Python Dict – An Explorable Explanation

qsantos · on June 18, 2023

Tangentially related, but I like how readable the source code of CPython (the official interpreter for Python) is. It is plain C without many shenanigans. If you wonder how Python handles big integer, hashmaps, and so on, just dive in the source code!

A few days ago, I wanted a concrete example about dynamic arrays. The examples in computer science textbook always uses a factor of 2 when expanding, since it is very convenient to demonstrate that it gives an amortized O(1) insertion time. Some people find it wasteful, and may resort to use a constant expansion (e.g. 128) instead, leading to a O(n / 128), i.e. O(n) insertion time instead.

But you can just make the expansion factor less than 2. I wanted a concrete example, so, naturally, I just went for CPython's implementation of `list`. It took me less than 2 minutes to find it: https://github.com/python/cpython/blob/main/Objects/listobje....

If you're curious, CPython essentially grows its dynamic array by ⅛ (12.5%) whenever it needs to.

Yajirobe · on June 18, 2023

I don't know if I can call 'new_allocated = ((size_t)newsize + (newsize >> 3) + 6) & ~(size_t)3;' very readable...

pavlov · on June 18, 2023

By C standards that’s perfectly fine. No crazy macros, just plain old bit-twiddling. The and-not combination is a very traditional pattern for bit masking.

defrost · on June 18, 2023

As pavlov said, it's readable enough to many (those that understand bitfields).

It's literally current size + (current size/8) + fiddle

( the fiddle is there to prevent a fail to increase for small input (exercise for reader?) )

followed by a mask to ensure a multiple of 8.

The rational would be no floating point ops and all the weirdness that can entail plus the speed of raw shift | addition | mask.

You're correct that it deserves a twice over as the fiddle raises an eyebrow that invites investigation across inputs.

bool3max · on June 18, 2023

What a fantastic post and explanation, big kudos to the author.

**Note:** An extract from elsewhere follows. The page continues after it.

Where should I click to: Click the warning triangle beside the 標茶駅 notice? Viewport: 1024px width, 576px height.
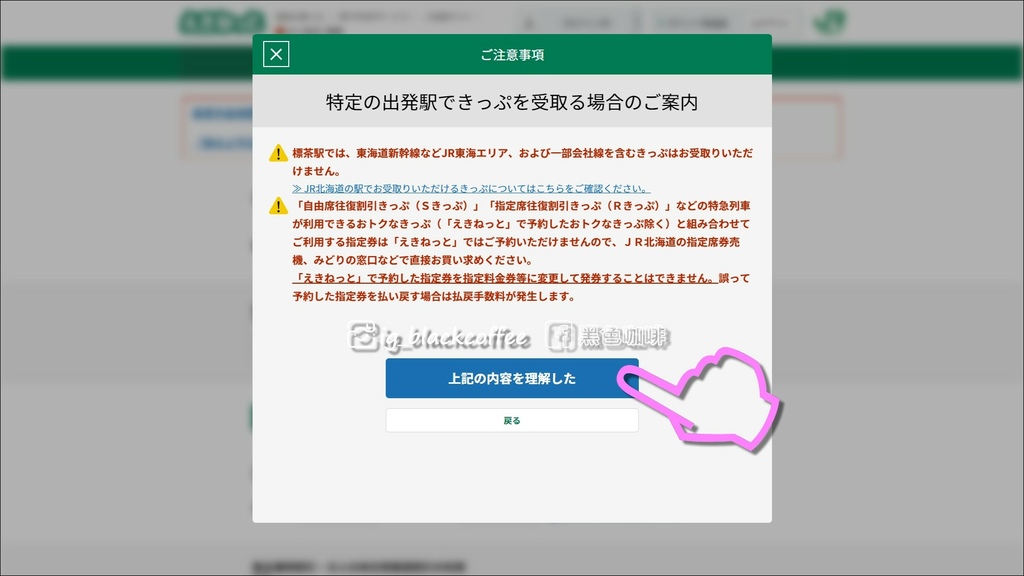tap(278, 154)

I recently went from knowing next to nothing about hashtables, to implementing my own in C using simple separate chaining, and was surprised to find out that it's around twice as slow as an equivalent CPython `dict` benchmark, while also only being around 20% slower than an equivalent Golang `map` benchmark.

ztraxc · on June 18, 2023

For inserting and looking up 10,000,000 integer values with string keys I get 6.4s for both Python and SBCL and 5.2 seconds for C++ (std::string, unordered_map).

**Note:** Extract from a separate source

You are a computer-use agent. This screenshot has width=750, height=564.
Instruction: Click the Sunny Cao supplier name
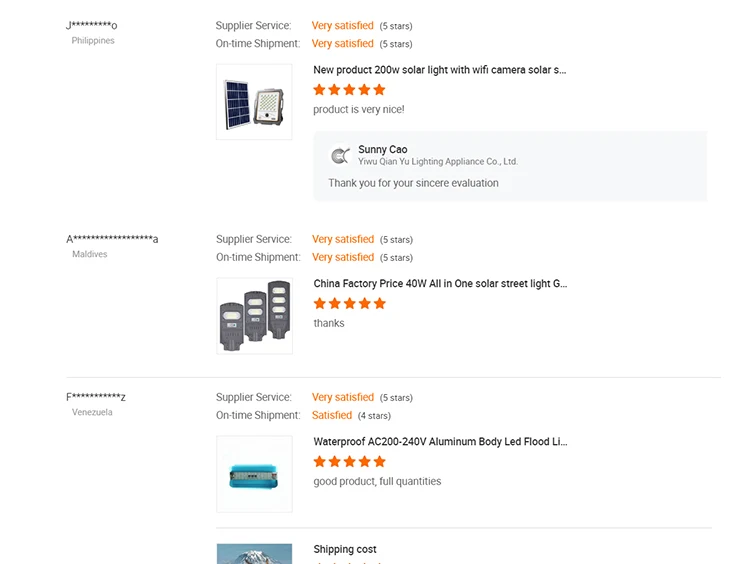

Python's dict implementation (in C) is good and the interpreter loop overhead is dwarfed by the dict overhead.

SBCL's implementation is in Lisp and achieves the same speed.

(For the general case of Python speed this benchmark is of course useless, since raw dicts written in C cannot be optimized much. Nevertheless it is sometimes quoted as "evidence" that "Python is almost as fast as C++" ...)

bool3max · on June 18, 2023

In such an environment my implementation achieves a runtime of around 5.8s while Python3 manages 5.2s.

41% of the runtime of my impl. is spent on resizing (19 times) + finally freeing (once) the hashtable.

It's interesting that in your testing unordered_map managed a faster runtime than Python. I've attributed my implementation's defeat to the fact that it uses separate chaining while CPython uses open addressing (+ a bunch of other clever optimizations...), but seeing as unordered_map also uses separate chaining (as mandated by the C++ standard, apparently) and it managed a win in your testing, I'm interested to see how they do things.

raymondh · on June 18, 2023

For those who learn better from videos, here's a 37 minute Pycon 2017 talk that covers all of the major aspects of Python dictionaries including how they became ordered and compacted, how object dictionaries share keys, why full hashes are stored, how the probing sequence works, when resizing occurs, etc.

https://www.youtube.com/watch?v=npw4s1QTmPg

joeman1000 · on June 18, 2023

Excellently explained and visualised. Thanks to the author for this.

bloopernova · on June 18, 2023

This was a great read. Very understandable and useful!